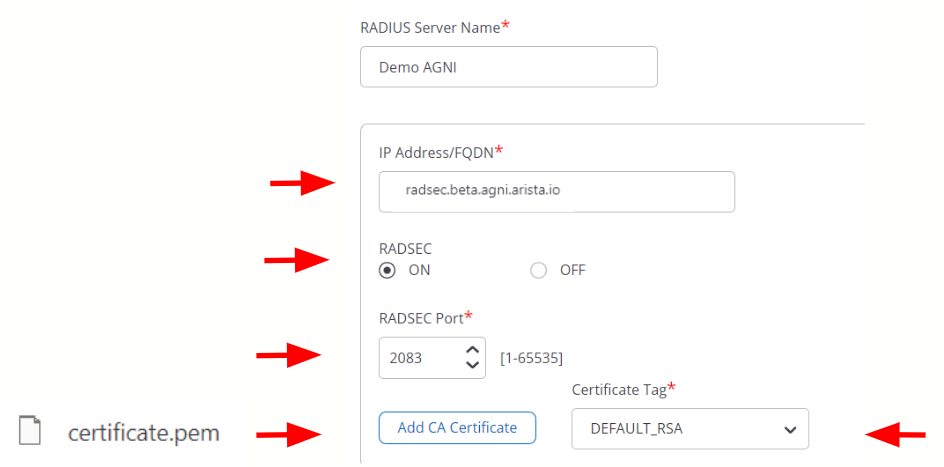The width and height of the screenshot is (944, 467).
Task: Click the red arrow pointing at Certificate Tag dropdown
Action: tap(895, 434)
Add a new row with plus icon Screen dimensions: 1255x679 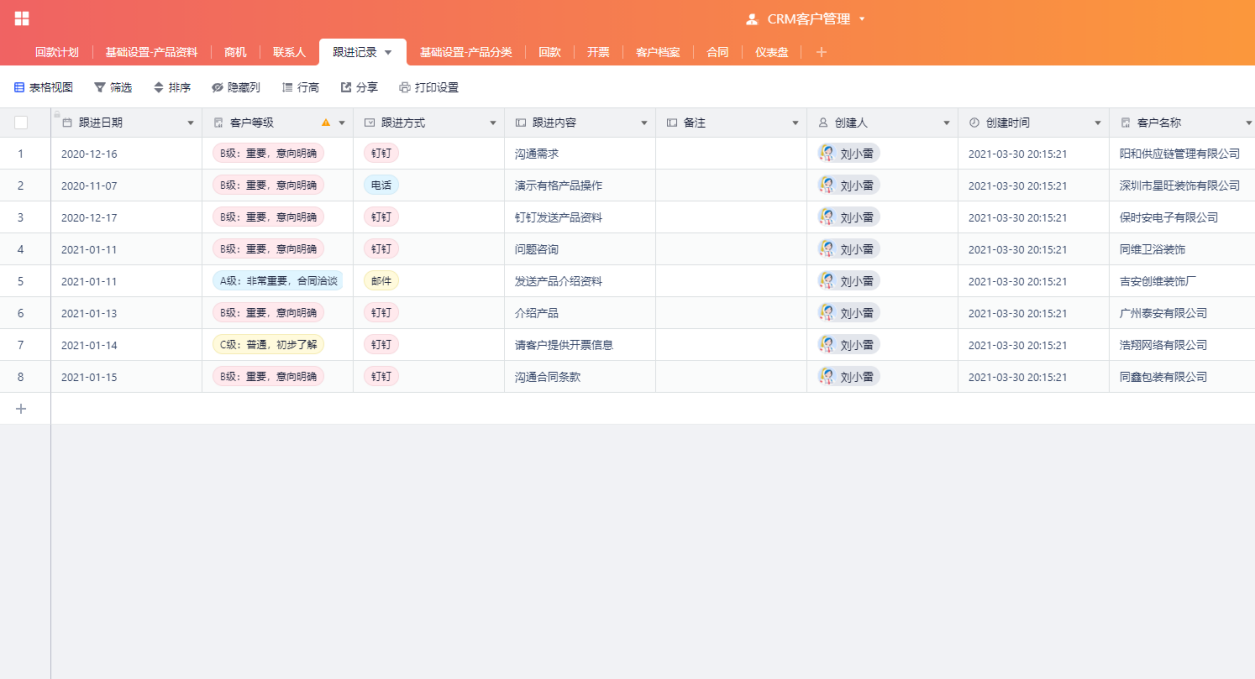click(x=21, y=408)
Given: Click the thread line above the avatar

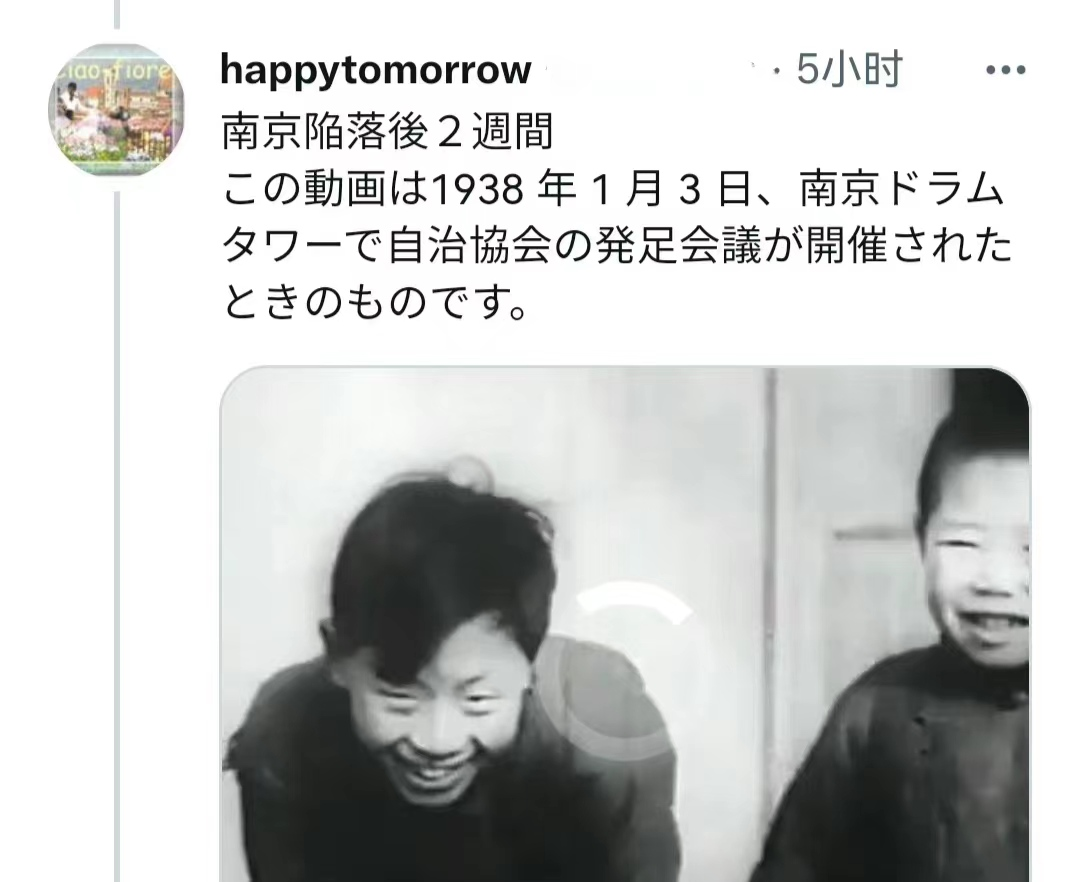Looking at the screenshot, I should click(x=116, y=14).
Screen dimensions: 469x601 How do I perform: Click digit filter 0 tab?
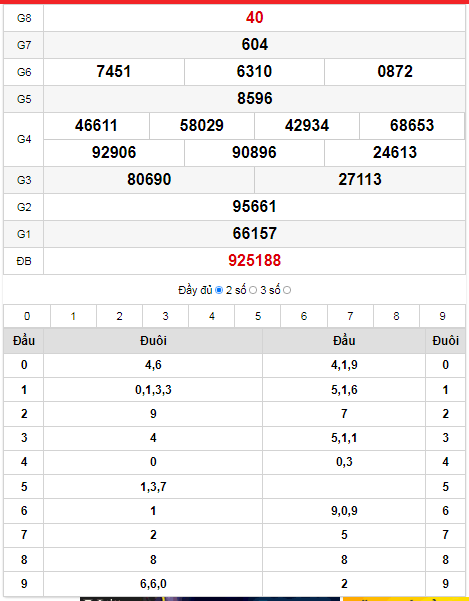tap(27, 316)
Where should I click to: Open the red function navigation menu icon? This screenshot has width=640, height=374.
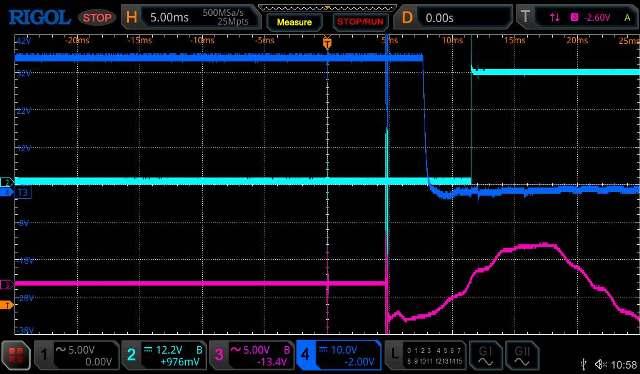[16, 355]
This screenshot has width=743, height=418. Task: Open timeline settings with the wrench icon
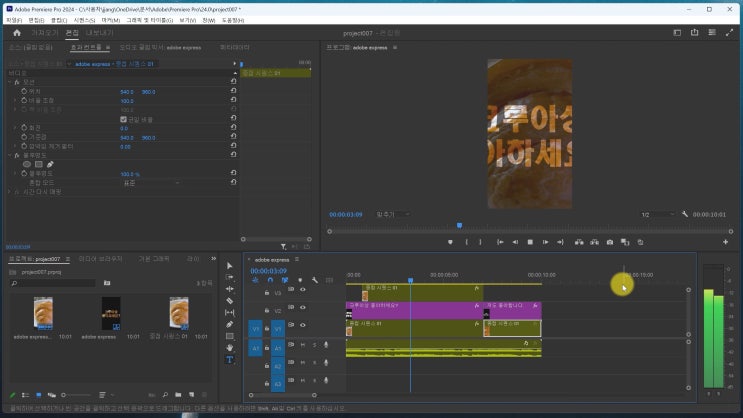314,280
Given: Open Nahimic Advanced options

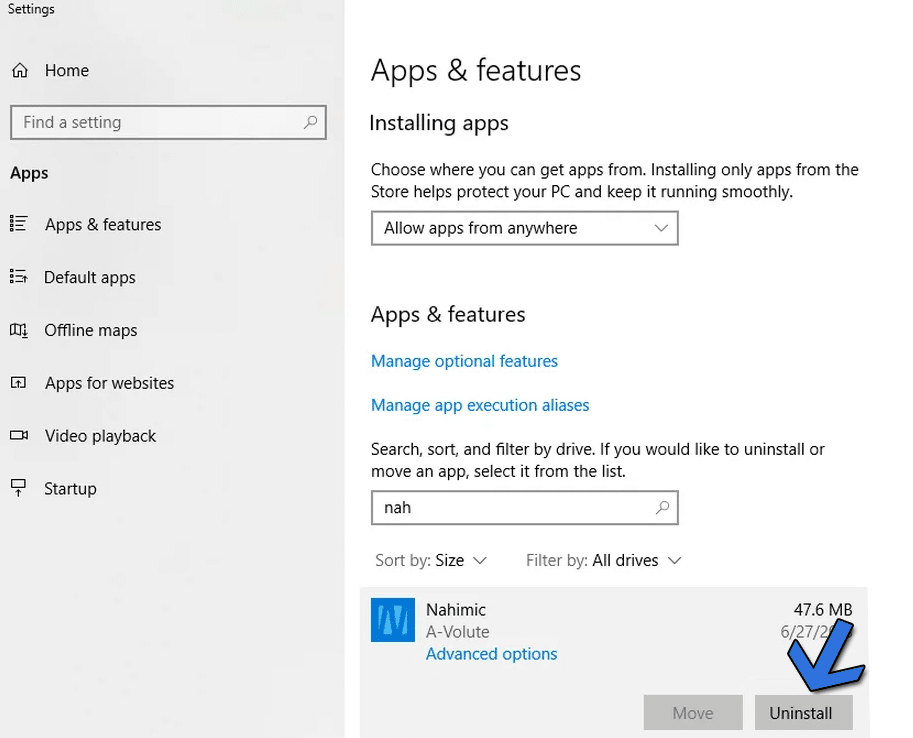Looking at the screenshot, I should [491, 654].
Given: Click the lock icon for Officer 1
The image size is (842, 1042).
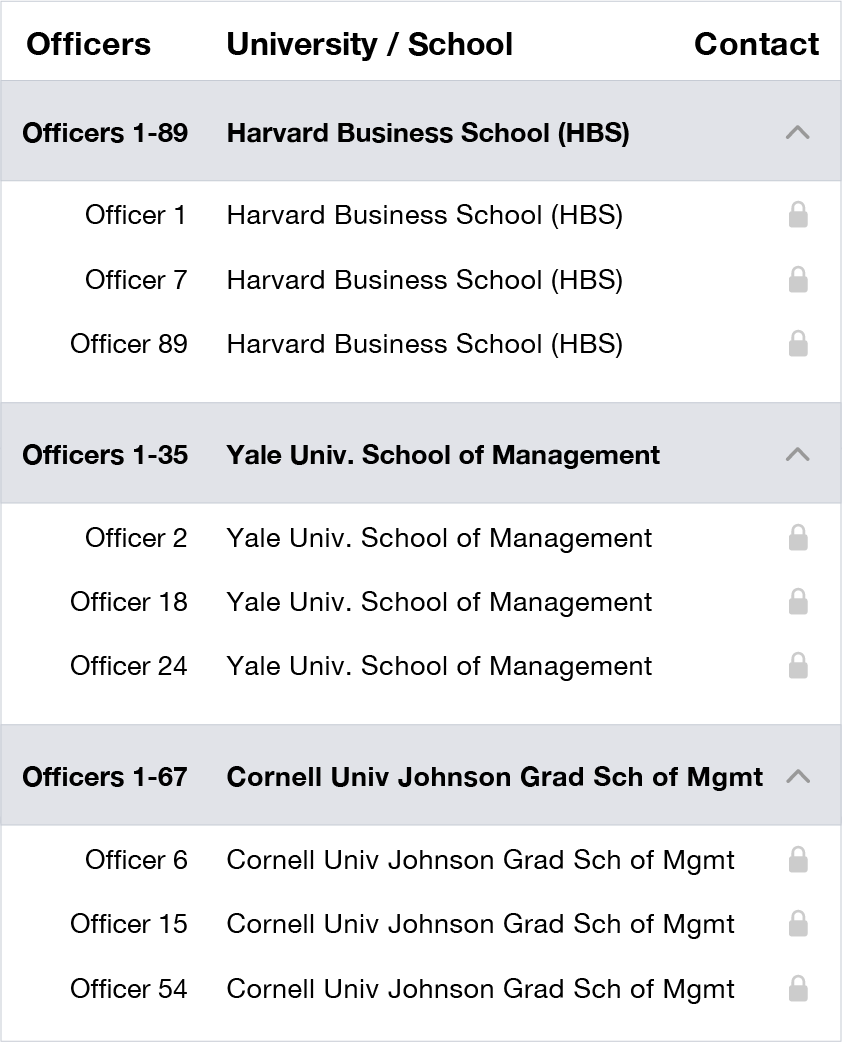Looking at the screenshot, I should coord(797,215).
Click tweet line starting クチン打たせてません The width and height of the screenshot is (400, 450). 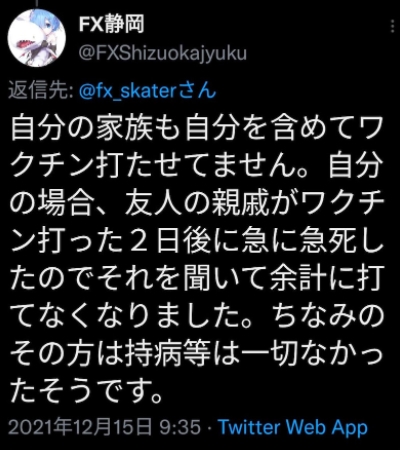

⁂

# WHAT IS BEING ASKED
What you write must match the listing exactly, from the line with "Screen dimensions: 469x601" up to and including the line with "Given: Click the lock icon for Officer 1". Pictures stay out.

# RESPONSE BELOW
Screen dimensions: 469x601 How do I perform: Click digit filter 0 tab?
tap(27, 316)
Where should I click to: Open the red function navigation menu icon? This screenshot has width=640, height=374.
[16, 355]
This screenshot has width=743, height=418. Task: Open timeline settings with the wrench icon
314,280
Given: Open Nahimic Advanced options

Looking at the screenshot, I should [491, 654].
Given: Click the lock icon for Officer 1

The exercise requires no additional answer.